═══ Dataset entries ═══

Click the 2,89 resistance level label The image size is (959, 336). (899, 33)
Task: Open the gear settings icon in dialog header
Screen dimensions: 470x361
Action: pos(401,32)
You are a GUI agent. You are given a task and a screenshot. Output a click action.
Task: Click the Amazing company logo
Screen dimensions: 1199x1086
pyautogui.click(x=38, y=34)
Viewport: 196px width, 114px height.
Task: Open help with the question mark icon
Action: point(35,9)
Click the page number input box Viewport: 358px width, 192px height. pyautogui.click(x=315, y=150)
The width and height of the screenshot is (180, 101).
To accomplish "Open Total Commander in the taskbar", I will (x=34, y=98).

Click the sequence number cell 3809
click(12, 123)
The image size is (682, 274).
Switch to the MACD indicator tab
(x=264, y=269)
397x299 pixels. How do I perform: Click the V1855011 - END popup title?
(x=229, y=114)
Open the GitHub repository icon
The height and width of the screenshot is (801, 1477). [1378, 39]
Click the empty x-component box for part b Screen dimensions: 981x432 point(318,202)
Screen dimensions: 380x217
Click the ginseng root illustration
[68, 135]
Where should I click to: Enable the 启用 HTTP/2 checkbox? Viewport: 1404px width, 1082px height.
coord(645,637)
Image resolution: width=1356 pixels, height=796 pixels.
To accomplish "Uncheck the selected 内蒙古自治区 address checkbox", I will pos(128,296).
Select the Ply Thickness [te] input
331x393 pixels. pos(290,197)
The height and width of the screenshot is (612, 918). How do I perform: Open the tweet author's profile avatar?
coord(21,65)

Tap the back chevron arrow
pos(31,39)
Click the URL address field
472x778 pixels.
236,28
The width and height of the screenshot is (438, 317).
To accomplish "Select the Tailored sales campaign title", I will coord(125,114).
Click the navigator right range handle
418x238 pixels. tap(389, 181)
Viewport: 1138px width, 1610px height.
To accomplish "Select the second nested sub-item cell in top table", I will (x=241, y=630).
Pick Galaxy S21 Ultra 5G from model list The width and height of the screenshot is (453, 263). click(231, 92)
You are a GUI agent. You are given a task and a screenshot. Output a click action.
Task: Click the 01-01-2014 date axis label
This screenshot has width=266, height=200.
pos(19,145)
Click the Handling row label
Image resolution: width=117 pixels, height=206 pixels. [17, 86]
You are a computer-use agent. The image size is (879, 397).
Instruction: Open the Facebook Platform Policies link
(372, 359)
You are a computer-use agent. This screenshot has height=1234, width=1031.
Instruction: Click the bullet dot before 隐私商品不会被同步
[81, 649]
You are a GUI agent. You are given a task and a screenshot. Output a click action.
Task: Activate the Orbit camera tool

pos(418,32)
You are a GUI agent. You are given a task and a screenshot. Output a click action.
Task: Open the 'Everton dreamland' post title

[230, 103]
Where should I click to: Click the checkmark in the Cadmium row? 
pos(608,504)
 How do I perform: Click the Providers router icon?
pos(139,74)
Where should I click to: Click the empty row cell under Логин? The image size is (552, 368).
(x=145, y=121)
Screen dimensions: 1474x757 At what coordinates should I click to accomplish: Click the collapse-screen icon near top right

═══

**Your goal**
From the listing above, extract every line that contains the word "will", treating uppercase and lowercase as distinct.

**Solved problem**
To accomplish "Open Total Commander in the taskbar", I will (x=34, y=98).
To accomplish "Uncheck the selected 内蒙古自治区 address checkbox", I will pos(128,296).
To accomplish "Select the Tailored sales campaign title", I will coord(125,114).
To accomplish "Select the second nested sub-item cell in top table", I will (x=241, y=630).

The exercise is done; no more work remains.